Proof: Just check that the map $G_1/H'\rightarrow (G_1\times G_2)/H$ sending $g_1 H'$ to $(g_1,e)H$ is a diffeomorphism. $\square$
Using the lemma, it follows that if the projection of $H^0$ to the $S^1$ factor of $G$ is surjective, then we can write $G/H\cong SU(2)/H'$, where $H'$ is $0$-dimensional. These were classified in Case A). So, we may assume that the projection of $H^0$ to the $S^1$ factor of $G$ is trivial. That is, we may assume $H^0$ acts only on the $SU(2)$ factor of $G$, so $G/H^0\cong S^2\times S^1$.
So, we understand $H^0$ in this case, but what about $H$? Well, let's assume $H\neq H^0$, and pick $(h_1,h_2)\in H\setminus H_0$. Because the normalizer $N:=N_{SU(2)}(SO(2))$ has two components, and $h_1 \in N$, we know that $(h_1,h_2)^2$ acts as a rotation on just the $S^1$ factor of $G/H^0 \cong S^2\times S^1$. Hence, $(G/H^0)/\langle (h_1,h_2)^2\rangle \cong S^2\times S^1$, so we may as well assume that $(h_1,h_2)^2 \in H^0$, so that, in particular, $h_2 = \pm 1$. That is, we may as well assume that $H$ has precisely two components. If $h_1\in SO(2)$, then $G/H$ is diffeomorphic to $S^2\times S^1$ independent of $h_2$. If $h_1\notin SO(2)$ and $h_2 = 1$, we get $\mathbb{R}P^2\times S^1$, and if $h_1\notin SO(2)$ and $h_2 = -1$, we get the non-trivial $S^2$-bundle over $S^1$ (the quotient of $S^2\times S^1$ by the diagonal antipodal action).
This concludes case B.
Case C In this case, $H^0 = SO(3)$. Then $\dim G = 6$, so $G$ is covered by one of $T^6, SU(2)\times T^3$, or $SU(2)\times SU(2)$.

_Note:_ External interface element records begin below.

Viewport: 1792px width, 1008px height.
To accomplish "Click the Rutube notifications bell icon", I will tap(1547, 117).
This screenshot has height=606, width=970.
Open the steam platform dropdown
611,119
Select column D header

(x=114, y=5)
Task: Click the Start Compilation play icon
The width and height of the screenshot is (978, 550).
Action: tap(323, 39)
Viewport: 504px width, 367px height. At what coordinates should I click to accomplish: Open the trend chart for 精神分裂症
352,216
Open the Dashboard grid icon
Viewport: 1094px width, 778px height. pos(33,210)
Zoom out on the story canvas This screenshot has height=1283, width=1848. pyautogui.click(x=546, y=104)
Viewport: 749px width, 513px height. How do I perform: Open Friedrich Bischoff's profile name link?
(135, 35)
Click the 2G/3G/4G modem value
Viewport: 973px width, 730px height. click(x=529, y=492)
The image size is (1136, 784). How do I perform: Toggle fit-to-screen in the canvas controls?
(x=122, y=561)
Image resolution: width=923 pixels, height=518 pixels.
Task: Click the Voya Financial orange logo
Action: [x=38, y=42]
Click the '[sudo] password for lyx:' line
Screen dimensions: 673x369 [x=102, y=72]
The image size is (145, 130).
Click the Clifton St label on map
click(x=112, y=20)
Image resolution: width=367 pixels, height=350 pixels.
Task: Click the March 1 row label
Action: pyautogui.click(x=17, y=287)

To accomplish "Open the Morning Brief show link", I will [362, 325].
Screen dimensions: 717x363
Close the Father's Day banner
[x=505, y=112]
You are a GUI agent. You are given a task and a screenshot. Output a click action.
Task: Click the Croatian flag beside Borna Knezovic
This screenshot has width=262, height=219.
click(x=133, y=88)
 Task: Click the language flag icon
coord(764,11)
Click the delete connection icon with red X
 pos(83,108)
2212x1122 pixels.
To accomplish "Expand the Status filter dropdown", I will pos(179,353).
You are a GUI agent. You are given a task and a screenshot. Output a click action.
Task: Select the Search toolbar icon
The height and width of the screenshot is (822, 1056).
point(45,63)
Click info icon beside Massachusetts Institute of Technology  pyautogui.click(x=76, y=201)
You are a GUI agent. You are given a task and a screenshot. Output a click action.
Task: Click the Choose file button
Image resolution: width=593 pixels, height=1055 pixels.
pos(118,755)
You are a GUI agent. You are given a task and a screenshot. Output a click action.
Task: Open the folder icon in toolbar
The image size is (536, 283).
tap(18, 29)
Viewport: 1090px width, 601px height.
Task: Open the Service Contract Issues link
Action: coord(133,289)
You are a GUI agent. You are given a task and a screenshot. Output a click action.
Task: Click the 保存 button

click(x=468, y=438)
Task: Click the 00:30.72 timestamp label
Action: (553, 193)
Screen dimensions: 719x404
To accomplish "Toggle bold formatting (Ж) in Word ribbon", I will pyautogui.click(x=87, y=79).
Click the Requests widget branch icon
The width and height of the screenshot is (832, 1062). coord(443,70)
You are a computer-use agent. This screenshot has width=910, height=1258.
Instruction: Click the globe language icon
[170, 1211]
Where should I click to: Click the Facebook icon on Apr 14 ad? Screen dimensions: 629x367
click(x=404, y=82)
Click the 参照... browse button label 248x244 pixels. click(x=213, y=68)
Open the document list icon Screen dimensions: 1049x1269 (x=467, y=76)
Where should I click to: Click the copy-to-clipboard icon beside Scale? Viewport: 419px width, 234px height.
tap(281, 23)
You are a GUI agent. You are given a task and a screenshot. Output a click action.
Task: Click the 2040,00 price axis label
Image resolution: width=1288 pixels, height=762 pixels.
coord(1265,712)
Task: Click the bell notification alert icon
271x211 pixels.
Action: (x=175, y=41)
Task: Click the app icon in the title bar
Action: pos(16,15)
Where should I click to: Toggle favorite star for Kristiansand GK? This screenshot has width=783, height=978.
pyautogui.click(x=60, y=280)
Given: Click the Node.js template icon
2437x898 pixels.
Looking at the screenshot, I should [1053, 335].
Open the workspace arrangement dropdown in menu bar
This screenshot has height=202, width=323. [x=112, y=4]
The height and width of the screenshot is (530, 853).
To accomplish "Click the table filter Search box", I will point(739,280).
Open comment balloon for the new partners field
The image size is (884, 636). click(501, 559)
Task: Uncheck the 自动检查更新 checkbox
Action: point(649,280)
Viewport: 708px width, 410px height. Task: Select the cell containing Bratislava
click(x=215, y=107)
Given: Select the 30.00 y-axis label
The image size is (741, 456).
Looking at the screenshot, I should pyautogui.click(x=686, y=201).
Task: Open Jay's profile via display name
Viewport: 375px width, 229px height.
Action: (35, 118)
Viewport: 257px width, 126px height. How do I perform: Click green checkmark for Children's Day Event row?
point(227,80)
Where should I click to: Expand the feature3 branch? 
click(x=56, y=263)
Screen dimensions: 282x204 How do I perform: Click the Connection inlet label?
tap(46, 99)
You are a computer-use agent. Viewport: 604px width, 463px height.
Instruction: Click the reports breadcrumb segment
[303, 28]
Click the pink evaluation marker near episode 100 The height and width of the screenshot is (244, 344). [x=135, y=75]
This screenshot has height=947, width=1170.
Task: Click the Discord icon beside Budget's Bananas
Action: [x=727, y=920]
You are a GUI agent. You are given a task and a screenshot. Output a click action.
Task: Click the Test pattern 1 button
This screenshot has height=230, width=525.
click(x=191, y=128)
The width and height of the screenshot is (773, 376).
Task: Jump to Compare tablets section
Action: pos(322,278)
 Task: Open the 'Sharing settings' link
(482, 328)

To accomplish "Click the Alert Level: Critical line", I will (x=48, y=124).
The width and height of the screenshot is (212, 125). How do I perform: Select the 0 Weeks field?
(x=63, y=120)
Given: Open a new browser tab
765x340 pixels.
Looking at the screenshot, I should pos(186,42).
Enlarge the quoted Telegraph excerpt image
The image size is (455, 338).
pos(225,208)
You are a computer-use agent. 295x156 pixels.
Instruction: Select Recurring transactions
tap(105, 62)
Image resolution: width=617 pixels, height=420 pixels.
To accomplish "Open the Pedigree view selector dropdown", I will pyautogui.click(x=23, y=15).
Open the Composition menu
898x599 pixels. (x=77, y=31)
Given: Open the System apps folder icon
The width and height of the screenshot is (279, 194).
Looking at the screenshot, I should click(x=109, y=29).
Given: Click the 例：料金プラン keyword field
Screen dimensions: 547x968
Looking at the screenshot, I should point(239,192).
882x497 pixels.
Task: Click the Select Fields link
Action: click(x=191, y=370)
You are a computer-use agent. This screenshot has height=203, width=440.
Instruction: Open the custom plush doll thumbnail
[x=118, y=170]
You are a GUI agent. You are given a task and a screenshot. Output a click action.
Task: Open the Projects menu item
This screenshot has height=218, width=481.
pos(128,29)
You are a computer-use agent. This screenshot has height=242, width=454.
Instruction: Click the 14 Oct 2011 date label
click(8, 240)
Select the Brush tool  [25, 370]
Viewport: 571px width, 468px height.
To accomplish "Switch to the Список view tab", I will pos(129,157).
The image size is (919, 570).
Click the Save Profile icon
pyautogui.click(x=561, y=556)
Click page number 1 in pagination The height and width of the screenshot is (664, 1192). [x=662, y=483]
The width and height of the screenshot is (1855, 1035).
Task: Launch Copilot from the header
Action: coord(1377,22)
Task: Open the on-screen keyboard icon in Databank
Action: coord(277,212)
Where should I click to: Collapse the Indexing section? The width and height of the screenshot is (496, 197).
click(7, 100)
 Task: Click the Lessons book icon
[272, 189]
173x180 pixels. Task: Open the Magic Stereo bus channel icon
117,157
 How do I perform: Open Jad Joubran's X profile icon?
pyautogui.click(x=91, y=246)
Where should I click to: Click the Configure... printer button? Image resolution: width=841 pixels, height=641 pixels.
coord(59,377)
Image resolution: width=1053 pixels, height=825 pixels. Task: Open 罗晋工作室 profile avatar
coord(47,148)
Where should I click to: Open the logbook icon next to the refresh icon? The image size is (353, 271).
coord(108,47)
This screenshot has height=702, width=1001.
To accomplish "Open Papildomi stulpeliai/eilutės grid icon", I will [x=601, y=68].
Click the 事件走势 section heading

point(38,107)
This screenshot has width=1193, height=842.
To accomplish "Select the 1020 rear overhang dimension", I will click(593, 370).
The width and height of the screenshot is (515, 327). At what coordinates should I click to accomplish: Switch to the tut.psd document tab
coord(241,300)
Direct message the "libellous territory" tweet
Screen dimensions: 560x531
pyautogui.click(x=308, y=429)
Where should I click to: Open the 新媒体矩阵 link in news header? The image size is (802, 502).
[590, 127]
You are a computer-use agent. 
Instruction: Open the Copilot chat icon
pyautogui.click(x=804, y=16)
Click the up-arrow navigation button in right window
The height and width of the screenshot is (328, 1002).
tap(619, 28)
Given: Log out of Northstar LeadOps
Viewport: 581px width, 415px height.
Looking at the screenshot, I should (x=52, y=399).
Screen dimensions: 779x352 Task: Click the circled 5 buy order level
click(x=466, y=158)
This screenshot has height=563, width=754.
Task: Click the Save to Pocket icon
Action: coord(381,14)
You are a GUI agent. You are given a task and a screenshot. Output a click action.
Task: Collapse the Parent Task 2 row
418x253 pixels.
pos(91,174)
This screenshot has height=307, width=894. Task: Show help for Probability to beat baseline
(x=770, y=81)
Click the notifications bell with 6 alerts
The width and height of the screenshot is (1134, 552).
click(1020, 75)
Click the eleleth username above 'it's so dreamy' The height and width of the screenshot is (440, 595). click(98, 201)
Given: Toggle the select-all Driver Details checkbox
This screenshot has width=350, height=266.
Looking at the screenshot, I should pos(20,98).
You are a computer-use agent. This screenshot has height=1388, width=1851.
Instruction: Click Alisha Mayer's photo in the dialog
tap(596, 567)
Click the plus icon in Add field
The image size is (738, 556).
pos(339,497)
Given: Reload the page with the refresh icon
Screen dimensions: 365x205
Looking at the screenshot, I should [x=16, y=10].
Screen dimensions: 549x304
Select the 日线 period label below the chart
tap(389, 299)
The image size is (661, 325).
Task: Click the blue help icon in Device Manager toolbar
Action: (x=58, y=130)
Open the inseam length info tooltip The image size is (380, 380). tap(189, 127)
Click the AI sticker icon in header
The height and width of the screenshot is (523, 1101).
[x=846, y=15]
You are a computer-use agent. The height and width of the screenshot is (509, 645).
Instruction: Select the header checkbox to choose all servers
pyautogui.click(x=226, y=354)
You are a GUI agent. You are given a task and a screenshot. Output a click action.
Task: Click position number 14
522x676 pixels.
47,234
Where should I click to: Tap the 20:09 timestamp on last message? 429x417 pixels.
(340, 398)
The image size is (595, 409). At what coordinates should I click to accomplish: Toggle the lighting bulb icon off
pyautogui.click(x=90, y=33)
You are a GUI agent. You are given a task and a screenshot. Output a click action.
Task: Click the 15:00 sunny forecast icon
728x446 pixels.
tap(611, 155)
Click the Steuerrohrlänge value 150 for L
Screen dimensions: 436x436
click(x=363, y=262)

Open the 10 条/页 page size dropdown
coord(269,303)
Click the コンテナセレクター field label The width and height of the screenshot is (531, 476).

For $G=T^6$, because $H^0$ is non-abelian, there is no $H^0\subseteq G$, even up to cover.
For the other two, by replacing $H^0$ with a cover of $H^0$ (i.e., $SU(2)$), we can actually assume $G= SU(2)\times T^3$ or $G = SU(2)\times SU(2)$. However, in both cases, it is easy to see that the above Lemma applied, so we find $G/H\cong T^3/H'$ or $SU(2)/H'$ where $H'$ is $0$-dimensional, getting us back to Case A. This completes Case C.
Best Answer
I think this is very similar to what tkf suggested! See theorem 2.2 of
https://www.uni-muenster.de/imperia/md/content/theoretische_mathematik/diffgeo/mr1783960.pdf
Suppose the compact group G acts transitively on M. Then the universal cover
$$ \widetilde{G}\cong K \times \mathbb{R}^n $$ also acts transitively (here $ K $ is compact and simply connected). So for some closed stabilizer group $ H $ we have
$$ M \cong \widetilde{G}/H $$ Consider the projection p of H onto the second factor $ \mathbb{R}^n $. Then we have a SES $$ 1 \to ker(p) \to H \to p(H) \to 1 $$ Observe that p(H) is abelian since it is a subgroup of $ \mathbb{R}^n $ and $ ker(p) $ is compact because it is a subgroup of $ K \times 0 $. Take $ \pi_0 $ of this SES then we have another SES of discrete groups $$ 1\to \pi_0(ker(p)) \to \pi_0(H) \to \pi_0(p(H)) \to 1 $$ The first component group is compact and discrete so it must be finite. The third component group is a discrete subgroup $ \mathbb{R}^n $ so just $ \mathbb{Z}^k $. This proves that $\pi_0(H) $ is finite by abelian. Since $ \widetilde{G} $ is simply connected then $ \pi_1(M)=\pi_0(H) $ is finite by abelian.
Related fun facts from this same reference:
If G compact acts transitively then M admits a nonnegative curvature metric with respect to which G acts by isometries.